● **Available data**
▼

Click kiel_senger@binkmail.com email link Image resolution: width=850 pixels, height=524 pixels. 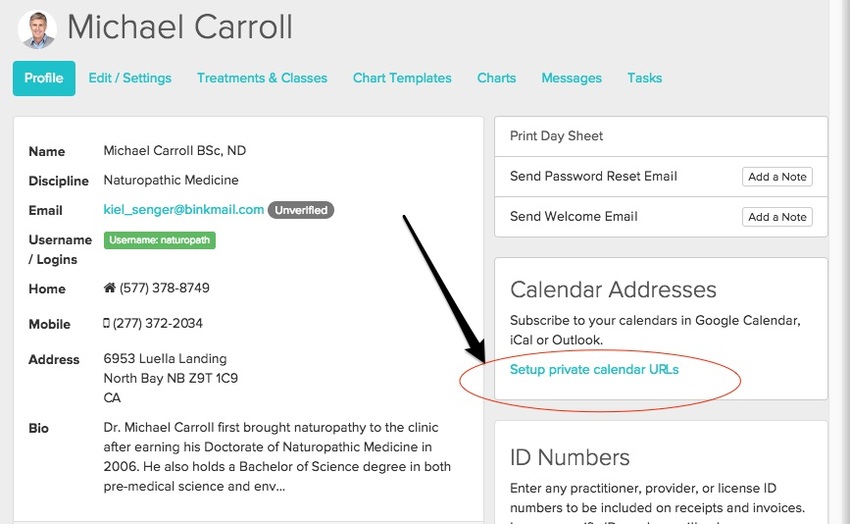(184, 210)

▲
▼

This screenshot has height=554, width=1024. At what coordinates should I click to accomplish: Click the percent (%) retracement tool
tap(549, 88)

▲
▼

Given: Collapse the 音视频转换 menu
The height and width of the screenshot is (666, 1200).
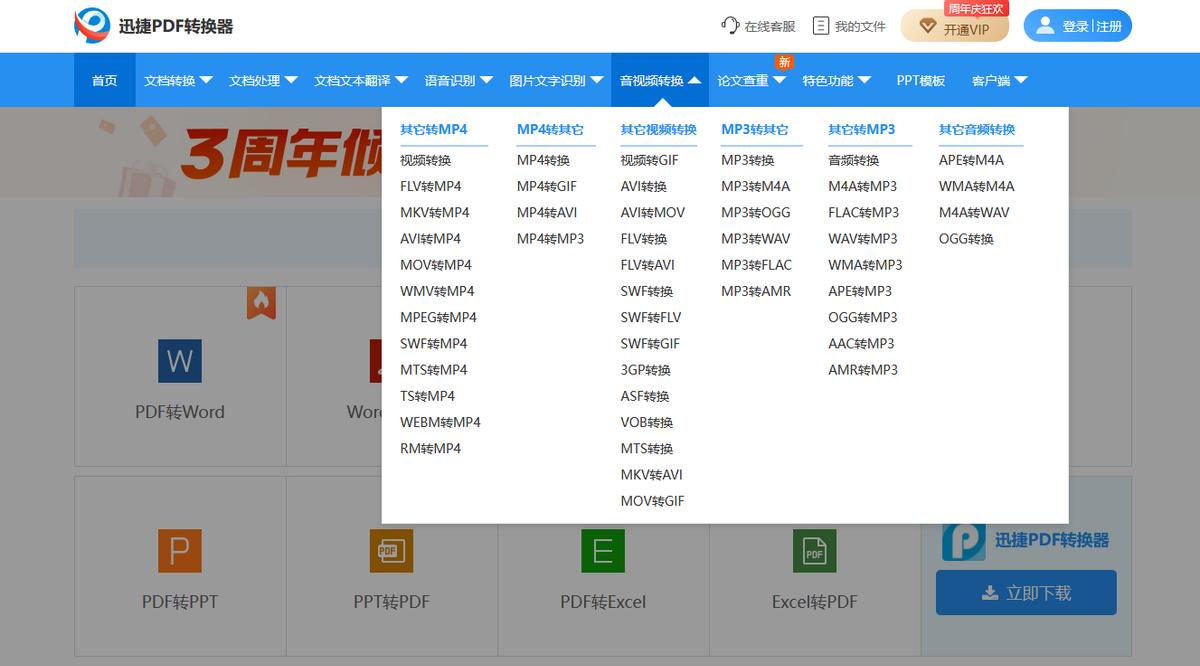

▲

● **Work to be completed**
Every line from the line containing "Given: Collapse the 音视频转换 menu" through the line containing "The height and" in the records above must be retyped exactly. Leave out the rest.

● **Written answer**
Given: Collapse the 音视频转换 menu
The height and width of the screenshot is (666, 1200).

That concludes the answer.